WORK INSTRUCTION: Could you copy every entry exactly, with nothing changed?

Stored data:
+ + + +
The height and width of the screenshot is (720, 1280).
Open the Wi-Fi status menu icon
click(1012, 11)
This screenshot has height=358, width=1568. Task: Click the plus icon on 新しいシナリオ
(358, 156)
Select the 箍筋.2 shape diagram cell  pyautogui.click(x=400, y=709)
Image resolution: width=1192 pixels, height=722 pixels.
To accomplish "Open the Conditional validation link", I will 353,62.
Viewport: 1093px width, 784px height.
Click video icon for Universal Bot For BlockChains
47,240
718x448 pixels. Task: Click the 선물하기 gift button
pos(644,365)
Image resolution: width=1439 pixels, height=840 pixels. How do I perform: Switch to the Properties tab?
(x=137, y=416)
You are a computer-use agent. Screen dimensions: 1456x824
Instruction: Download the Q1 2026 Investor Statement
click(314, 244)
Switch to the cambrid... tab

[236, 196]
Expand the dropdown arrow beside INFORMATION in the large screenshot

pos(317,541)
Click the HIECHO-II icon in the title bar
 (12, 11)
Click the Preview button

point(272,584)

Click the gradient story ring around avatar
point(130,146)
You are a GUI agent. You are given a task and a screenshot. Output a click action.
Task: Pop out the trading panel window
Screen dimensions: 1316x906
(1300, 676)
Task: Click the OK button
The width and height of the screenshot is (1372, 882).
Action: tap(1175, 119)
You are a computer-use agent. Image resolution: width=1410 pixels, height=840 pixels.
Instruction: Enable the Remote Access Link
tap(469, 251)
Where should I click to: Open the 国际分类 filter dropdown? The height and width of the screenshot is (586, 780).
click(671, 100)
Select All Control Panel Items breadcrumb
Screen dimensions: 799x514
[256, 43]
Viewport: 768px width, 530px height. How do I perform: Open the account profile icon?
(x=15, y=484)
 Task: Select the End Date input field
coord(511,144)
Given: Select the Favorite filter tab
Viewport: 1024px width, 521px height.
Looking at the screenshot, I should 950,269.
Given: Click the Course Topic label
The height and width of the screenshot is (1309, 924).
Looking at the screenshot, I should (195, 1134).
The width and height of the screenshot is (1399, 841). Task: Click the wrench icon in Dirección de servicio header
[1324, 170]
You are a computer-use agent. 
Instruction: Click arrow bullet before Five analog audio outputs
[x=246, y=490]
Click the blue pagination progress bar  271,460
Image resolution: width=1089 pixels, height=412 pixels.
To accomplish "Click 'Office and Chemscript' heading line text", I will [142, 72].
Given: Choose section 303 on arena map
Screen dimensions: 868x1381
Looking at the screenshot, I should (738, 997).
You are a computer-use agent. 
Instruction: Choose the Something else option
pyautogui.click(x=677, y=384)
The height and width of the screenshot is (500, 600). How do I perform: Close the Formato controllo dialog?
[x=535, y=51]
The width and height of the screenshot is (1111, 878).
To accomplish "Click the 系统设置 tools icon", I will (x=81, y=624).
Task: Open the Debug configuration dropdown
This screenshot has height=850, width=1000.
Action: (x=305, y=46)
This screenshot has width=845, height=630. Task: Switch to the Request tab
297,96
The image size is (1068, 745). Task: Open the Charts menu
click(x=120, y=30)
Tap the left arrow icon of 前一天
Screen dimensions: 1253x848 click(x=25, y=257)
+ + + +
RESPONSE TO THE TASK:
The height and width of the screenshot is (720, 1280).
Open the Wi-Fi status menu icon
click(1012, 11)
This screenshot has height=358, width=1568. Task: Click the plus icon on 新しいシナリオ
(358, 156)
Select the 箍筋.2 shape diagram cell  pyautogui.click(x=400, y=709)
Image resolution: width=1192 pixels, height=722 pixels.
To accomplish "Open the Conditional validation link", I will 353,62.
Viewport: 1093px width, 784px height.
Click video icon for Universal Bot For BlockChains
47,240
718x448 pixels. Task: Click the 선물하기 gift button
pos(644,365)
Image resolution: width=1439 pixels, height=840 pixels. How do I perform: Switch to the Properties tab?
(x=137, y=416)
You are a computer-use agent. Screen dimensions: 1456x824
Instruction: Download the Q1 2026 Investor Statement
click(314, 244)
Switch to the cambrid... tab

[236, 196]
Expand the dropdown arrow beside INFORMATION in the large screenshot

pos(317,541)
Click the HIECHO-II icon in the title bar
 (12, 11)
Click the Preview button

point(272,584)

Click the gradient story ring around avatar
point(130,146)
You are a GUI agent. You are given a task and a screenshot. Output a click action.
Task: Pop out the trading panel window
Screen dimensions: 1316x906
(1300, 676)
Task: Click the OK button
The width and height of the screenshot is (1372, 882).
Action: tap(1175, 119)
You are a computer-use agent. Image resolution: width=1410 pixels, height=840 pixels.
Instruction: Enable the Remote Access Link
tap(469, 251)
Where should I click to: Open the 国际分类 filter dropdown? The height and width of the screenshot is (586, 780).
click(671, 100)
Select All Control Panel Items breadcrumb
Screen dimensions: 799x514
[256, 43]
Viewport: 768px width, 530px height. How do I perform: Open the account profile icon?
(x=15, y=484)
 Task: Select the End Date input field
coord(511,144)
Given: Select the Favorite filter tab
Viewport: 1024px width, 521px height.
Looking at the screenshot, I should 950,269.
Given: Click the Course Topic label
The height and width of the screenshot is (1309, 924).
Looking at the screenshot, I should (195, 1134).
The width and height of the screenshot is (1399, 841). Task: Click the wrench icon in Dirección de servicio header
[1324, 170]
You are a computer-use agent. 
Instruction: Click arrow bullet before Five analog audio outputs
[x=246, y=490]
Click the blue pagination progress bar  271,460
Image resolution: width=1089 pixels, height=412 pixels.
To accomplish "Click 'Office and Chemscript' heading line text", I will [142, 72].
Given: Choose section 303 on arena map
Screen dimensions: 868x1381
Looking at the screenshot, I should (738, 997).
You are a computer-use agent. 
Instruction: Choose the Something else option
pyautogui.click(x=677, y=384)
The height and width of the screenshot is (500, 600). How do I perform: Close the Formato controllo dialog?
[x=535, y=51]
The width and height of the screenshot is (1111, 878).
To accomplish "Click the 系统设置 tools icon", I will (x=81, y=624).
Task: Open the Debug configuration dropdown
This screenshot has height=850, width=1000.
Action: (x=305, y=46)
This screenshot has width=845, height=630. Task: Switch to the Request tab
297,96
The image size is (1068, 745). Task: Open the Charts menu
click(x=120, y=30)
Tap the left arrow icon of 前一天
Screen dimensions: 1253x848 click(x=25, y=257)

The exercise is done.